Research Area: Robotics
I work at the intersection of robot planning, learning and perception. I am interested in designing practically efficient algorithms that make robots solve tasks in the real-world in a way that allows to argue about properties and the conditions under which the methods work. Some of the problems that my group is currently working on include:
- integrated perception and planning tools for manipulation with applications in domains, such as logistics, manufacturing and service robotics;
- learning to plan and control for systems with significant dynamics, including for compliant, under-actuated and soft robots, which relate both to manipulation (e.g., soft adaptive hands) and locomotion (e.g, tensegrity robots for space exploration);
- dealing with combinatorial challenges in manipulation that arise from coordinating multiple robotic arms or dealing with multiple objects in cluttered scenes.
Kostas Bekris is an Associate Professor of Computer Science at Rutgers University in New Jersey and an Amazon Scholar with the Amazon Robotics AI team since 2019. He is working in algorithmic robotics, where his group is developing algorithms for robot planning, learning and perception especially in the context of robot manipulation problems.
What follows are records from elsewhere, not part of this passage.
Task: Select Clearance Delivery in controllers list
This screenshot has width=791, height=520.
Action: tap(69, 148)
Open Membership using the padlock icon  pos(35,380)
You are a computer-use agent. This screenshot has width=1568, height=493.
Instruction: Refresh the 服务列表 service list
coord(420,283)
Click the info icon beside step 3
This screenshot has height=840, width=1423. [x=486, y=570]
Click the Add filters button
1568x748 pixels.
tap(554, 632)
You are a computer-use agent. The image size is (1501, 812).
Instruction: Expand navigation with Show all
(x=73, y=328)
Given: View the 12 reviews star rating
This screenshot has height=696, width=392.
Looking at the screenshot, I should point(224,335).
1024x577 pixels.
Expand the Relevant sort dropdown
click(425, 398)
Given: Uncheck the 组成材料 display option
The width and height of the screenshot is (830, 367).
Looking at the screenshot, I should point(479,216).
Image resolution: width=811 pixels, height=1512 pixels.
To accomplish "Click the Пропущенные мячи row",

Applications include logistics and manufacturing with a focus on taking advantage of novel soft, adaptive mechanisms. His research has been supported by NSF, DHS, DOD and NASA, including a NASA Early Career Faculty award.
He moved to Rutgers University in 2012 after serving as Assistant Professor at the Department of Computer Science and Engineering of the University of Nevada, Reno (UNR). He received his Ph.D in Computer Science from Rice University in 2008 under the guidance of Prof. Lydia Kavraki under the topic of Informed Planning and Safe Distributed Replanning under Physical Constraints. He received his BS in Computer Science from the University of Crete, Greece in 2001.